Looks like you really have some work to do there. It’s up to you.
B.D. “I’ve thought about this question of enemies for a whole day now, and the only person I can think of who is my enemy, is ME. I keep myself from becoming successful. I sabotage my every move with procrastination, shiny object syndrome, lack of self confidence, fear of failure, laziness, and putting others’ needs above my own. On the one hand, I want to do the work and make the money, but on the other hand, I feel overwhelmed and that maybe I won’t do a good job, so I put it off any way I can. Then I stay stuck in poverty and unhappiness/unfullfillment. I have no idea how to become my own friend…how to break out of this box I’m in.”
Just keep being there. In the end, it’s just a matter of getting up, getting out of bed and doing what you have to do. Nothing more.

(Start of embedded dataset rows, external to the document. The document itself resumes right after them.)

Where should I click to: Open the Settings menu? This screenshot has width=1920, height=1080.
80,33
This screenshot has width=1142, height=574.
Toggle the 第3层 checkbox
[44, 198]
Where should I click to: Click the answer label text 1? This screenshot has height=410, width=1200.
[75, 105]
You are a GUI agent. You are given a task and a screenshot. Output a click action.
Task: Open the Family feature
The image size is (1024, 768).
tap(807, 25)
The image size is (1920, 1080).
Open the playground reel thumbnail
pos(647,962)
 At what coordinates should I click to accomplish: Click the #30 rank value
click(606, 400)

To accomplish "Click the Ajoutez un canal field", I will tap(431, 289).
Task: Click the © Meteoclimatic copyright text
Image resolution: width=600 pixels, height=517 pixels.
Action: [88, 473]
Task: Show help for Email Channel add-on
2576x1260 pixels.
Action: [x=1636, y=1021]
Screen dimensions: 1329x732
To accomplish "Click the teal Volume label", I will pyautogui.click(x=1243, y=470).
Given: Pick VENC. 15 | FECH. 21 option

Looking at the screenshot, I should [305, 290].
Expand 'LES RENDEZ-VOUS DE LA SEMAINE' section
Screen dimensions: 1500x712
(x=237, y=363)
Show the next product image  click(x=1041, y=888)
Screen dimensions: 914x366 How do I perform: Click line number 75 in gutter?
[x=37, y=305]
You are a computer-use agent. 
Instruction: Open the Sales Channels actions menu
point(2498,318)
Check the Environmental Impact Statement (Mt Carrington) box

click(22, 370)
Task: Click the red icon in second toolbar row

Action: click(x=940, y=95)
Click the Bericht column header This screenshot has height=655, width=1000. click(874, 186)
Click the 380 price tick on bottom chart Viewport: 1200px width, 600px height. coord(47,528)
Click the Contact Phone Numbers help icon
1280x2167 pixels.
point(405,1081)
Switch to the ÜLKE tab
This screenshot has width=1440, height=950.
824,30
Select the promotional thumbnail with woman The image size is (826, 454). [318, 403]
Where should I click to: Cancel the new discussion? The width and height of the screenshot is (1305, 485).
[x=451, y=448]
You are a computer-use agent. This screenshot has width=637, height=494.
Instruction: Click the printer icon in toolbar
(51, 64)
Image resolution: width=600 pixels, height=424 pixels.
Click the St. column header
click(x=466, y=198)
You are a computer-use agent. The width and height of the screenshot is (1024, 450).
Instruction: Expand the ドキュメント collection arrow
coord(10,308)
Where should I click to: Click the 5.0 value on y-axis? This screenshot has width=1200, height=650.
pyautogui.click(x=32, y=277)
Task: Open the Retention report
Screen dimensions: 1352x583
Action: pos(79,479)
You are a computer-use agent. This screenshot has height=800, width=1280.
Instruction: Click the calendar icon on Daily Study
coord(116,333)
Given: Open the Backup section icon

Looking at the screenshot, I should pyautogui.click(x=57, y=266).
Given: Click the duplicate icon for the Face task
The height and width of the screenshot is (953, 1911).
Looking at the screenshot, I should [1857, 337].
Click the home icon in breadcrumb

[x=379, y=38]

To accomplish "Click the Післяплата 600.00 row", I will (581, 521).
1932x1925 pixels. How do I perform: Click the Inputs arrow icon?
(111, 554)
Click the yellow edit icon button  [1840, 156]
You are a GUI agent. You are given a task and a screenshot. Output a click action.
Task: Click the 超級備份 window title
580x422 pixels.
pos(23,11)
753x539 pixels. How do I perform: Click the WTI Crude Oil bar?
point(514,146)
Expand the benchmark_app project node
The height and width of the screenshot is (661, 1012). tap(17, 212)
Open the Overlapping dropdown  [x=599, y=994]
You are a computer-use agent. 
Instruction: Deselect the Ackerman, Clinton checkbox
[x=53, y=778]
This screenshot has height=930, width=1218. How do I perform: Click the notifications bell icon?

S.L. “I used to like a boy during my primary school years. I immediately made two enemies: Bridget and Roxanne. They were very beautiful and had a lot of admirers. They were also closer to the boy that I liked. I got jealous of them and saw them as my enemies. I had low self-esteem at that time. I hated my average look as I couldn’t attract boys that I liked. I thought they were also very arrogant. I had been used by Roxanne once. It took me a long time to understand that my low self esteem played a major part in my daily interaction (or the lack of) with people. I couldn’t attract guys because I didn’t even talk to them. Sometimes, I still envy them but I do not despise myself anymore for not measuring up. I know that they are not perfect too. ”
Nice story. I think we’ve all been there. Maybe it will sound weird to you, but I had low self-esteem issues for a long period in my life. I think it was only in my late thirties that I made peace with that.
C.F. “Just as your best friend usually is not your closest friend, your worst enemy is not always your most dangerous enemy. I’ve realized, too, that I myself am my own best friend and most dangerous enemy…”
I liked that parallel: the best friend and the worst enemy are both inside us.
C.E. “Oh, this is sooo easy! Myself! No one can hurt me like I do! I’m the master of disaster as I’m concerned 🙂
I let others hurt me by not being straightforward enough, withholding my true feelings, giving erroneous interpretations to different facts and not being perseverant enough.
I have no other enemy but me: when I abandon my dreams; when I doubt myself; when I don’t show the people I love this fact with my facts, taking very well into account their needs; when I don’t follow through on my promises, when I don’t have clarity and act out of confusion; when I don’t show up where I would really like to me; when I don’t really respect myself and let others project their views upon me without showing them the truth; when I let myself put off without a fight.”
Looks like you’ve done a lot of work with yourself.
Now, my answer to this one.
I do not think in terms of enemies anymore. I think in terms of projecting my own reality on other people. I cannot understand anything beyond what I’ve experienced so far. So, if I identify someone as “my enemy”, I know it’s something inside me that wants to be revealed in that way. It’s something that I created somehow, something that left an imprint on me that now needs to manifest. That’s the bad news.
The good news is that it works the same with friends. If I identify someone being nice to me, I know that this is also an imprint of me being nice to somebody else, an imprint that takes shape through that person.
So, in the end, it’s only a matter of choice: how much do I want to project aggressively into my world, and how much do I want to help and create value.